“!A mí no me importa si él es gay, lo que quiero es que me lo diga en mi cara!”. Así vociferaba Marcela en la mesa de la cocina: ese espacio que muta de confesionario a tribunal disciplinario con la velocidad con la que se cambia un backing.
“¿Sabes el ataque que le va a dar a tu papá cuando sepa que su hijo parece varón pero no es?” Increpaba mamá a mis hermanas que negaban con la cabeza al unísono, tratando de sacudirse lo que era inevitable.
Me miraba al espejo, mis ojos hacían aguas: “Pero yo nunca le he dicho nada a nadie, nunca hice nada: ¿Qué pasa?”. Me preguntaba apretando la mandíbula, sentado en el piso, arrinconándome. Tenía la sensación de que la mejor manera de evitar sufrimientos a los demás era desaparecer. Mi sola presencia ya comunicaba la diferencia, venía “malo de fábrica”, era vulnerable y esa vulnerabilidad se extendía como una epidemia sobre toda mi familia.

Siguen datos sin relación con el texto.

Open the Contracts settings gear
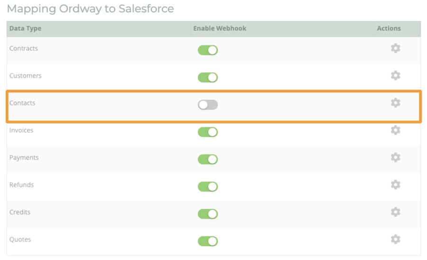The height and width of the screenshot is (260, 427). pyautogui.click(x=395, y=48)
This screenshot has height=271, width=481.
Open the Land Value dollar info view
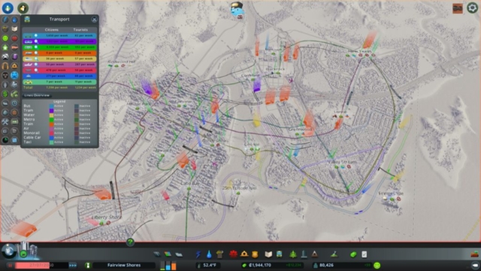[5, 93]
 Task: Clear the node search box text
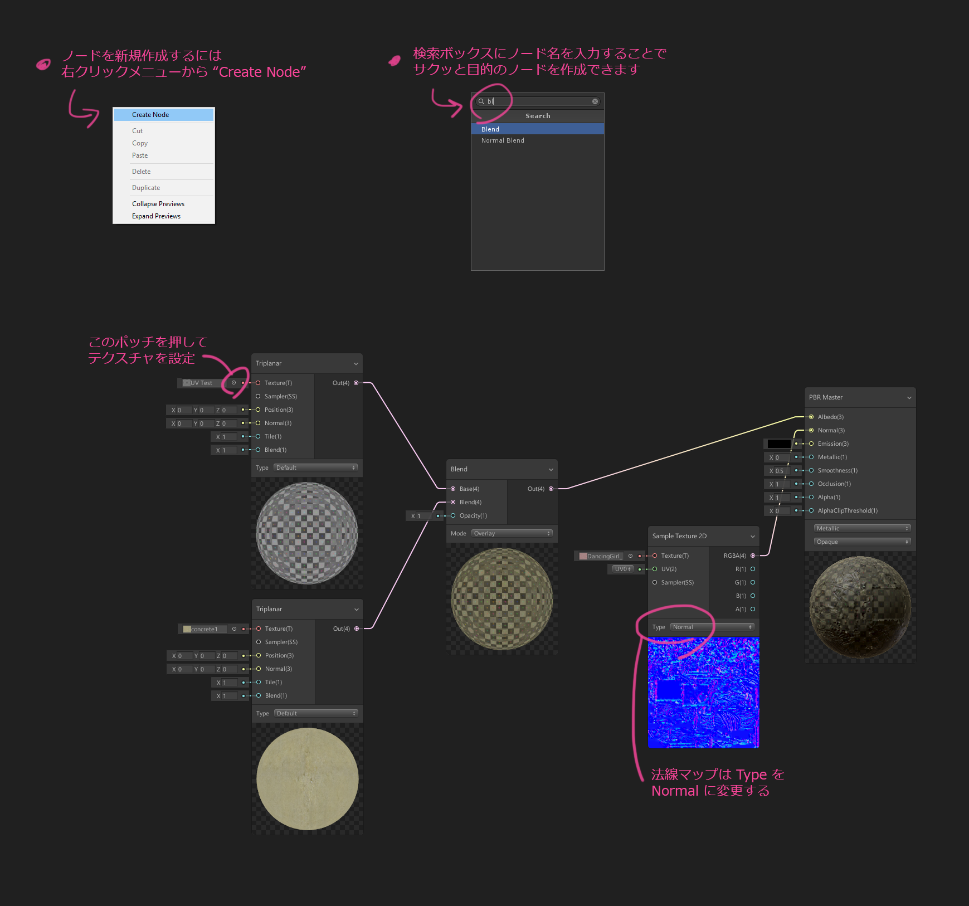pos(595,101)
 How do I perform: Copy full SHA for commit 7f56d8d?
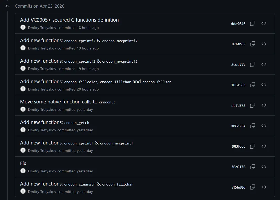click(252, 187)
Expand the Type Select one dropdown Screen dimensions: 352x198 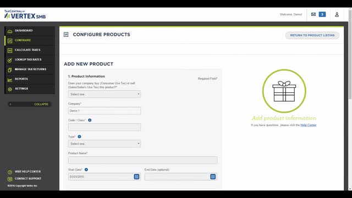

¿Es que acaso alguna vez yo pedí a mis hermanas que me dijeran “en la cara” que gustaban de los hombres? ¿Es que acaso Marcela me dio la cara alguna vez para decirle algo? ¿Por qué tenía que dar explicaciones acerca de mi sexualidad que ni siquiera ejercía?
Ellas sabían desde hace mucho que yo era gay, yo escuchaba cómo amasaban sus dudas y las convertían en certezas cuando hablaban en la cocina. Por eso te digo, si ellas no vienen es porque no quieren, no porque les falte dominio del tema.